[Dataset excerpt]
-- Begin --

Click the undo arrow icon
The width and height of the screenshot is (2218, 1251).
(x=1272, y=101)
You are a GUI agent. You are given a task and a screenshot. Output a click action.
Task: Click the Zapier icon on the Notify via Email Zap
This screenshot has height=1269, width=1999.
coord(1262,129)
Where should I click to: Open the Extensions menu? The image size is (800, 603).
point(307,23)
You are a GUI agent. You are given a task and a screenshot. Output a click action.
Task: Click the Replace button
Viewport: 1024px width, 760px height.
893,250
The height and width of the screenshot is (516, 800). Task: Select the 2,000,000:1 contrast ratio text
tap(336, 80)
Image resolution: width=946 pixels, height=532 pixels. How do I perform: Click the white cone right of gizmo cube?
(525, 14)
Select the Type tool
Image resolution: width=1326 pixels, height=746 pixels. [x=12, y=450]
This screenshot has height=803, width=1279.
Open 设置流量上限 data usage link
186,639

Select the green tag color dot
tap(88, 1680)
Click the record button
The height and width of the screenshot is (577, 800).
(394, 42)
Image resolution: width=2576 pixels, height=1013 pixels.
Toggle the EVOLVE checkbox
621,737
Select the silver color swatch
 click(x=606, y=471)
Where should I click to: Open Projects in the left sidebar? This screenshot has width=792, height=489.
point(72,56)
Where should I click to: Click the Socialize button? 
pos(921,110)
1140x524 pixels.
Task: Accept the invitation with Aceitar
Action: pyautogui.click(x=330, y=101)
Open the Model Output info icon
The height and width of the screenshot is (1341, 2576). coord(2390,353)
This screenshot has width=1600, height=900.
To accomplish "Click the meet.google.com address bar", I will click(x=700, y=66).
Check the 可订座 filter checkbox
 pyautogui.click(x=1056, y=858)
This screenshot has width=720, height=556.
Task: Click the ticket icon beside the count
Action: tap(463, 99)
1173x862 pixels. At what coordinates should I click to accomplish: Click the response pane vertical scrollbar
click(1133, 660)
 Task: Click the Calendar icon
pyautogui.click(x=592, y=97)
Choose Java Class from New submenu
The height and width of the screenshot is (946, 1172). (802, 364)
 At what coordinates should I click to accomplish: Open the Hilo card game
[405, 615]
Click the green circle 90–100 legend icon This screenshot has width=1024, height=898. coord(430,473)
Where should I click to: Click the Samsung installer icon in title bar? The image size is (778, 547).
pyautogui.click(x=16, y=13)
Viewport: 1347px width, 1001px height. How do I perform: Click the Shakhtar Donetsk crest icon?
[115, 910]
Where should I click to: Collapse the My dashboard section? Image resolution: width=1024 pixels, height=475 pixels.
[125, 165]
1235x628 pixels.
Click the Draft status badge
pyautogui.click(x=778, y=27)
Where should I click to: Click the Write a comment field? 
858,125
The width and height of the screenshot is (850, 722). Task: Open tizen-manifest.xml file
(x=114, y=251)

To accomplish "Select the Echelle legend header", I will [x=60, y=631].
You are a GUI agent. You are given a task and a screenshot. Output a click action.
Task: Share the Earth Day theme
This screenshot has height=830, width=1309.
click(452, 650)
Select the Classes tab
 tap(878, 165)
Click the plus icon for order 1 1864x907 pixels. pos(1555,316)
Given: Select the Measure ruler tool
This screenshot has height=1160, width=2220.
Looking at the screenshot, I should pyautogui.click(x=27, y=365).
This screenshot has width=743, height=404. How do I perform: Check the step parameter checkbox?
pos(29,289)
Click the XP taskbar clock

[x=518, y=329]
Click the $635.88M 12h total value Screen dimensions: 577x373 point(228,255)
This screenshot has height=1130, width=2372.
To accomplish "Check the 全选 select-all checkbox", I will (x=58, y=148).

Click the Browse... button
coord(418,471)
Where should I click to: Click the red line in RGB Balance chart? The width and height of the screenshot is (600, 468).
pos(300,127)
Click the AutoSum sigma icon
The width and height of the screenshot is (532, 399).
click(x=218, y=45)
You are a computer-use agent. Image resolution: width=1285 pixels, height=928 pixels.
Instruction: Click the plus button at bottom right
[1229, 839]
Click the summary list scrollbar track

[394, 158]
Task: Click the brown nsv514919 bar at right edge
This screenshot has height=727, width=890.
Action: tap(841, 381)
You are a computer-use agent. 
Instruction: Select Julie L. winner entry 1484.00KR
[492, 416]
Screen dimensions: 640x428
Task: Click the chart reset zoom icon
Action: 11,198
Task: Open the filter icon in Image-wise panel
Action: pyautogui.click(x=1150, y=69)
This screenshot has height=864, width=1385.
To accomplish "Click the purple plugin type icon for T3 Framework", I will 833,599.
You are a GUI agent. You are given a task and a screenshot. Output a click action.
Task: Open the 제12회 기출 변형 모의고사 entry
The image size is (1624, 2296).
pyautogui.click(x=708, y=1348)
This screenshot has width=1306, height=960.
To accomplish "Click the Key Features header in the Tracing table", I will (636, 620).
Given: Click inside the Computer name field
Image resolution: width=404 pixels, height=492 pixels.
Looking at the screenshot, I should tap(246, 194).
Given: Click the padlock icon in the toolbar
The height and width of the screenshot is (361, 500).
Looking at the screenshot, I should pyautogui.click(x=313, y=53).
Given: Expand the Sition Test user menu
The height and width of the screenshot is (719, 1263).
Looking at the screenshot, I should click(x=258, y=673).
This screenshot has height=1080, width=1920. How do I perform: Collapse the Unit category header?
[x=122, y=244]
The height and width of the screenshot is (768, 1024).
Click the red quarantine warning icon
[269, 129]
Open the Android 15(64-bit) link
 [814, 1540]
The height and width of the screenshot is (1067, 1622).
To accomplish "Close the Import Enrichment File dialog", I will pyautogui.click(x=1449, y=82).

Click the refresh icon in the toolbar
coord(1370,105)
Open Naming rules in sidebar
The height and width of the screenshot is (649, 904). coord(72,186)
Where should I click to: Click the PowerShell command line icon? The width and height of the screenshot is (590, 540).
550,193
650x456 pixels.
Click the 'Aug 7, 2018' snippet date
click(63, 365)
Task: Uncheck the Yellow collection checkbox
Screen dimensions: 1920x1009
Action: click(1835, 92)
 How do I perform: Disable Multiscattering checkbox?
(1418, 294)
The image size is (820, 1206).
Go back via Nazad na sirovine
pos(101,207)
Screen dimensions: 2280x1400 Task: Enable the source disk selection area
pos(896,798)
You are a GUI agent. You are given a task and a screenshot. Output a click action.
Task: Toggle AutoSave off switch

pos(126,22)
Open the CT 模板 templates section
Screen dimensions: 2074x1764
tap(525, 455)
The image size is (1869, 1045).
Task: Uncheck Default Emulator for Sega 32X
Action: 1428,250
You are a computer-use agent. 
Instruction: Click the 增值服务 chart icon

-- End --

# Aim of the exercise
Rewrite the records from the line containing "This screenshot has height=1080, width=1920." through the line containing "pos(126,22)", with "refresh" changed to "reload" and nothing else altered.

# Full response
This screenshot has height=1080, width=1920. How do I perform: Collapse the Unit category header?
[x=122, y=244]
The height and width of the screenshot is (768, 1024).
Click the red quarantine warning icon
[269, 129]
Open the Android 15(64-bit) link
 [814, 1540]
The height and width of the screenshot is (1067, 1622).
To accomplish "Close the Import Enrichment File dialog", I will pyautogui.click(x=1449, y=82).

Click the reload icon in the toolbar
coord(1370,105)
Open Naming rules in sidebar
The height and width of the screenshot is (649, 904). coord(72,186)
Where should I click to: Click the PowerShell command line icon? The width and height of the screenshot is (590, 540).
550,193
650x456 pixels.
Click the 'Aug 7, 2018' snippet date
click(63, 365)
Task: Uncheck the Yellow collection checkbox
Screen dimensions: 1920x1009
Action: click(1835, 92)
 How do I perform: Disable Multiscattering checkbox?
(1418, 294)
The image size is (820, 1206).
Go back via Nazad na sirovine
pos(101,207)
Screen dimensions: 2280x1400 Task: Enable the source disk selection area
pos(896,798)
You are a GUI agent. You are given a task and a screenshot. Output a click action.
Task: Toggle AutoSave off switch

pos(126,22)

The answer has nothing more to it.